Brief
Copy every entry. Do not alter a single word.

Working data
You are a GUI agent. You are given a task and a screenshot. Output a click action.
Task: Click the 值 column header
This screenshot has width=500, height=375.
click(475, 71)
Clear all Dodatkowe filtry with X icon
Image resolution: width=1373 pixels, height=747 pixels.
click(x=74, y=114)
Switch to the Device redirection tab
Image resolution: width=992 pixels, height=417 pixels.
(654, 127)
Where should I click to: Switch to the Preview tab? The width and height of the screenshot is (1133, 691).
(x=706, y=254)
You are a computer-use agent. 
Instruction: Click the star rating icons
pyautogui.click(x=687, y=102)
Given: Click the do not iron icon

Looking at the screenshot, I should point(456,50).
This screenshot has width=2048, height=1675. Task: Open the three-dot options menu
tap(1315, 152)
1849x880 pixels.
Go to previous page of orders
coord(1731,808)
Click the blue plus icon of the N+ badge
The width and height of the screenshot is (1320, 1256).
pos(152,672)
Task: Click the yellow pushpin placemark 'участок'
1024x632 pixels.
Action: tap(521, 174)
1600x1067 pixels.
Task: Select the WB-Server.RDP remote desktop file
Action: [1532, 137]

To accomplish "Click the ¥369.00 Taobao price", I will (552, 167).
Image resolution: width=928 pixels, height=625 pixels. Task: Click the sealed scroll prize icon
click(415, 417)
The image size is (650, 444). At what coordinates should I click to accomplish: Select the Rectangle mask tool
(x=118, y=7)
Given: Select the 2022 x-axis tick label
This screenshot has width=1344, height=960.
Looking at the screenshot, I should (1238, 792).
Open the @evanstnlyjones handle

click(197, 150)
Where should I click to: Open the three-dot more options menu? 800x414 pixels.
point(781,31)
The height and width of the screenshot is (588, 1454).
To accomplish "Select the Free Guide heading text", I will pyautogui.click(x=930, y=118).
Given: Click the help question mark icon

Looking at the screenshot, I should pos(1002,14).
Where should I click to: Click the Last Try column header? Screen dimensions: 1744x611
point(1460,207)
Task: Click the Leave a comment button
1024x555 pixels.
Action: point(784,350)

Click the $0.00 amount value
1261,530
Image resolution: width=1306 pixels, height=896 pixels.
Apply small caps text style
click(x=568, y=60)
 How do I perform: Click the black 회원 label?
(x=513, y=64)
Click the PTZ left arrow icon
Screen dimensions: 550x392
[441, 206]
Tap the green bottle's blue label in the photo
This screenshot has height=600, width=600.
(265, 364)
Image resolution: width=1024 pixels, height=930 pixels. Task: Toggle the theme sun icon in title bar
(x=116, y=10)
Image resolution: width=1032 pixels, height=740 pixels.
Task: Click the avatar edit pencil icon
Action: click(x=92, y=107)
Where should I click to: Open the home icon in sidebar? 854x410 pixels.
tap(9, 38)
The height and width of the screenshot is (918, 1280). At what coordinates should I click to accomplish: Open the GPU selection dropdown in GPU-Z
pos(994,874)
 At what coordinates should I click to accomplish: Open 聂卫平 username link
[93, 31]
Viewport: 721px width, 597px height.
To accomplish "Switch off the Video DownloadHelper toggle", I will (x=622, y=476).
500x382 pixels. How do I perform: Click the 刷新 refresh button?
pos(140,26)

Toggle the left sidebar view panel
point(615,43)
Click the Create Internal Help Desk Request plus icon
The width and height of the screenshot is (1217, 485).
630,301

Completed exercise
You are a GUI agent. You are given a task and a screenshot. Output a click action.
Task: Click the 值 column header
This screenshot has width=500, height=375.
click(475, 71)
Clear all Dodatkowe filtry with X icon
Image resolution: width=1373 pixels, height=747 pixels.
click(x=74, y=114)
Switch to the Device redirection tab
Image resolution: width=992 pixels, height=417 pixels.
(654, 127)
Where should I click to: Switch to the Preview tab? The width and height of the screenshot is (1133, 691).
(x=706, y=254)
You are a computer-use agent. 
Instruction: Click the star rating icons
pyautogui.click(x=687, y=102)
Given: Click the do not iron icon

Looking at the screenshot, I should point(456,50).
This screenshot has width=2048, height=1675. Task: Open the three-dot options menu
tap(1315, 152)
1849x880 pixels.
Go to previous page of orders
coord(1731,808)
Click the blue plus icon of the N+ badge
The width and height of the screenshot is (1320, 1256).
pos(152,672)
Task: Click the yellow pushpin placemark 'участок'
1024x632 pixels.
Action: tap(521, 174)
1600x1067 pixels.
Task: Select the WB-Server.RDP remote desktop file
Action: [1532, 137]

To accomplish "Click the ¥369.00 Taobao price", I will (552, 167).
Image resolution: width=928 pixels, height=625 pixels. Task: Click the sealed scroll prize icon
click(415, 417)
The image size is (650, 444). At what coordinates should I click to accomplish: Select the Rectangle mask tool
(x=118, y=7)
Given: Select the 2022 x-axis tick label
This screenshot has width=1344, height=960.
Looking at the screenshot, I should (1238, 792).
Open the @evanstnlyjones handle

click(197, 150)
Where should I click to: Open the three-dot more options menu? 800x414 pixels.
point(781,31)
The height and width of the screenshot is (588, 1454).
To accomplish "Select the Free Guide heading text", I will pyautogui.click(x=930, y=118).
Given: Click the help question mark icon

Looking at the screenshot, I should pos(1002,14).
Where should I click to: Click the Last Try column header? Screen dimensions: 1744x611
point(1460,207)
Task: Click the Leave a comment button
1024x555 pixels.
Action: point(784,350)

Click the $0.00 amount value
1261,530
Image resolution: width=1306 pixels, height=896 pixels.
Apply small caps text style
click(x=568, y=60)
 How do I perform: Click the black 회원 label?
(x=513, y=64)
Click the PTZ left arrow icon
Screen dimensions: 550x392
[441, 206]
Tap the green bottle's blue label in the photo
This screenshot has height=600, width=600.
(265, 364)
Image resolution: width=1024 pixels, height=930 pixels. Task: Toggle the theme sun icon in title bar
(x=116, y=10)
Image resolution: width=1032 pixels, height=740 pixels.
Task: Click the avatar edit pencil icon
Action: click(x=92, y=107)
Where should I click to: Open the home icon in sidebar? 854x410 pixels.
tap(9, 38)
The height and width of the screenshot is (918, 1280). At what coordinates should I click to accomplish: Open the GPU selection dropdown in GPU-Z
pos(994,874)
 At what coordinates should I click to accomplish: Open 聂卫平 username link
[93, 31]
Viewport: 721px width, 597px height.
To accomplish "Switch off the Video DownloadHelper toggle", I will (x=622, y=476).
500x382 pixels. How do I perform: Click the 刷新 refresh button?
pos(140,26)

Toggle the left sidebar view panel
point(615,43)
Click the Create Internal Help Desk Request plus icon
The width and height of the screenshot is (1217, 485).
630,301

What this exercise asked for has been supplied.